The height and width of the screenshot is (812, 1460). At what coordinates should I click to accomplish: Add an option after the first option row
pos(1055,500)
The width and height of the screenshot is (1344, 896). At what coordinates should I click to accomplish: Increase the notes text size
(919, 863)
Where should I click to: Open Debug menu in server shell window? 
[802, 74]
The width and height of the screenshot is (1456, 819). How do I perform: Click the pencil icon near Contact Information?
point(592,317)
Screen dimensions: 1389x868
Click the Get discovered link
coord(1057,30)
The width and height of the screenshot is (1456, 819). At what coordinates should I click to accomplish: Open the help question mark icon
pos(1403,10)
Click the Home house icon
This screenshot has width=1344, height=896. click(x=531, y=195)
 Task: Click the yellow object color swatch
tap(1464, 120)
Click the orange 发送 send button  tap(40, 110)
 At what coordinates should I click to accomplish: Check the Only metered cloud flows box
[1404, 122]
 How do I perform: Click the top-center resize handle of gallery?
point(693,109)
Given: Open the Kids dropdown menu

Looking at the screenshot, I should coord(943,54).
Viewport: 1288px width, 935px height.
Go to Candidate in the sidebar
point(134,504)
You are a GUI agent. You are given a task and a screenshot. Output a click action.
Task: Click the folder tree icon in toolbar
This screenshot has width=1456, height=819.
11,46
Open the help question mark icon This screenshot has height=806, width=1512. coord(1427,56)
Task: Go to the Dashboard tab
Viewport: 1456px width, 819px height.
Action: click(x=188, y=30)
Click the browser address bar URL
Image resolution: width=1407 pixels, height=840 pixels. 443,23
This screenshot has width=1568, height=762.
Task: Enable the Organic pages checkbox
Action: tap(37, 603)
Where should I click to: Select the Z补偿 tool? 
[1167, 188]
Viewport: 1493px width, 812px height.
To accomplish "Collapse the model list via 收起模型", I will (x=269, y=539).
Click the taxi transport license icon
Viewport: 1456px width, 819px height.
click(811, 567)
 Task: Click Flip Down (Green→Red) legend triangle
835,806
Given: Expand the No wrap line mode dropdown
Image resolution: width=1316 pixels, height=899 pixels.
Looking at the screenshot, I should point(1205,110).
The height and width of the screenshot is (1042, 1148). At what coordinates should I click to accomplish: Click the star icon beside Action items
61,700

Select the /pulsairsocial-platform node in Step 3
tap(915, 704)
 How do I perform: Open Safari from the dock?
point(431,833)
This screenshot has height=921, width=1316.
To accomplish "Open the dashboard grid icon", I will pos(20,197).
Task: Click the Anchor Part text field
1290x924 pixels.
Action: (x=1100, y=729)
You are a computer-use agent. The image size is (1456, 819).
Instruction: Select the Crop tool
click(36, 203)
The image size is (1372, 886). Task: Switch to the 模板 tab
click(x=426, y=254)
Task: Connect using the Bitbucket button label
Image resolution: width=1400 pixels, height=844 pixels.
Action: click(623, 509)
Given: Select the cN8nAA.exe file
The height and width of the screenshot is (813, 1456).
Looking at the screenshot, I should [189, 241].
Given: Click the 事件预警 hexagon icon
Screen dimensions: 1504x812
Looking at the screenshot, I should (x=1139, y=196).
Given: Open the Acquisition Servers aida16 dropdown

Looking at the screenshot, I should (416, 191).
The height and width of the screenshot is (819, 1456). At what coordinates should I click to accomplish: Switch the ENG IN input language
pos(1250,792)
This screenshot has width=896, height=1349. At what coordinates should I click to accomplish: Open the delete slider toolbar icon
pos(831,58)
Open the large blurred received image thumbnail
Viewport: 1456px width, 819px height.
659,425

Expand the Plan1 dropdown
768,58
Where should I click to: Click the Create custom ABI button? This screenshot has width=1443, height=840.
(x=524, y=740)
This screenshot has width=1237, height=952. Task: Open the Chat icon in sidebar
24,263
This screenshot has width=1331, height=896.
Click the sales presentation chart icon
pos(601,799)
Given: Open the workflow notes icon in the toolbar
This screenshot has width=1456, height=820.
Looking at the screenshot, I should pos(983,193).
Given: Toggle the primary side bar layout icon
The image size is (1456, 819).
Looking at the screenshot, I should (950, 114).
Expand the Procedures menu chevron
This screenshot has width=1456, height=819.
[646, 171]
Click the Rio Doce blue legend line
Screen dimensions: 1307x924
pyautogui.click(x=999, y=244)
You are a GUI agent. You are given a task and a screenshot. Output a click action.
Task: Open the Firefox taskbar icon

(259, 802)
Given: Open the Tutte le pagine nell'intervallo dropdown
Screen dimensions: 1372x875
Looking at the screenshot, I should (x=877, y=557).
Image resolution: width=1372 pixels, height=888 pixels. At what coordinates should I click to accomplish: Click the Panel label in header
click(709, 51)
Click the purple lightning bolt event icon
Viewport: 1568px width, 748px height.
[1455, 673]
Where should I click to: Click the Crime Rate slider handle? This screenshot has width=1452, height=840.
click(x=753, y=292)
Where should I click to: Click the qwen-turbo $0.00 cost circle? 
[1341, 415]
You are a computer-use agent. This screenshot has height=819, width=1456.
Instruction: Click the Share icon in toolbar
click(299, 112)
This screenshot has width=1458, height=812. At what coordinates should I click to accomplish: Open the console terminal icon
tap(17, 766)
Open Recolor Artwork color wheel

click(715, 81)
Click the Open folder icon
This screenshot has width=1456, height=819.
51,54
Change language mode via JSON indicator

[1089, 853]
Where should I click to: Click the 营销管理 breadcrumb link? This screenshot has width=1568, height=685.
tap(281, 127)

**Problem details**:
Each line of the data that holds "agent" should be reported.

**Response to the task**:
You are a GUI agent. You are given a task and a screenshot. Output a click action.
You are a computer-use agent. The image size is (1456, 819).
You are a GUI agent. You are given a task and a screenshot. Output a click action.
You are a computer-use agent. This screenshot has height=819, width=1456.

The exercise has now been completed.